TASK TO COMPLETE - From the material that follows, please give the number of lines containing the string "will", and that number alone.

GIVEN ENTRIES -
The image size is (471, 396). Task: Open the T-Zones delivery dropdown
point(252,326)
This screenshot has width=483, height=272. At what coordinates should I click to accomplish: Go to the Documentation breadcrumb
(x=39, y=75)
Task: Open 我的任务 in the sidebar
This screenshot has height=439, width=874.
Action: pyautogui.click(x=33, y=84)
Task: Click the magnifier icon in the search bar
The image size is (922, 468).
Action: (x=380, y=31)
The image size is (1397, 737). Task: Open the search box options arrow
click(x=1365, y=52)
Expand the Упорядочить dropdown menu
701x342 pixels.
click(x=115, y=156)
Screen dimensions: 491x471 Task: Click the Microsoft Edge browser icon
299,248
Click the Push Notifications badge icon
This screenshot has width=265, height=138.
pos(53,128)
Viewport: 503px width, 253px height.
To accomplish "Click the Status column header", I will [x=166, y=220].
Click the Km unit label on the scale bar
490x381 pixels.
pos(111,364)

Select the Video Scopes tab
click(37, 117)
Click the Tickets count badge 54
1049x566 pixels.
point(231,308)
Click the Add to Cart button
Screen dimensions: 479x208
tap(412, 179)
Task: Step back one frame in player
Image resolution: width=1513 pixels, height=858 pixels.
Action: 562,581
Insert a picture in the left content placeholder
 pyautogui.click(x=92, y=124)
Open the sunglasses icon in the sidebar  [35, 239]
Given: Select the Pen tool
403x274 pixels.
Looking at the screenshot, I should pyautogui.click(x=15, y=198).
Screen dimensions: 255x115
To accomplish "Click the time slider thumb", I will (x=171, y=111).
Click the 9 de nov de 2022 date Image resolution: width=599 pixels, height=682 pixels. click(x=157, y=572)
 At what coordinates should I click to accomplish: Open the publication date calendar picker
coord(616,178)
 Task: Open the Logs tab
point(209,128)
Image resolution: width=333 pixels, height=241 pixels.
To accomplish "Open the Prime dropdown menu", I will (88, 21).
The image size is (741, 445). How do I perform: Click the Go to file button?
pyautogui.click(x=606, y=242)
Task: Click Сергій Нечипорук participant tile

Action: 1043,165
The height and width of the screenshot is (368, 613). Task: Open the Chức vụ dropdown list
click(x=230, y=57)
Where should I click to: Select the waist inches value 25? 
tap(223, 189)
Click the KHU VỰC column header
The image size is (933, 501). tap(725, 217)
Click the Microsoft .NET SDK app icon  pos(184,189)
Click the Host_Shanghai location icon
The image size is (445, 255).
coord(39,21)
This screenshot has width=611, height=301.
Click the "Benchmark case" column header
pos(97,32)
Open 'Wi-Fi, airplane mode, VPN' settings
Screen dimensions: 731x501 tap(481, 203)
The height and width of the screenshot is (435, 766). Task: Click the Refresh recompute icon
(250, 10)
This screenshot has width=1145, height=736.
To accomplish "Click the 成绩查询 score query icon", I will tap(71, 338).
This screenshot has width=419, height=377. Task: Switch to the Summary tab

RESPONSE FOR THIS EXERCISE - 4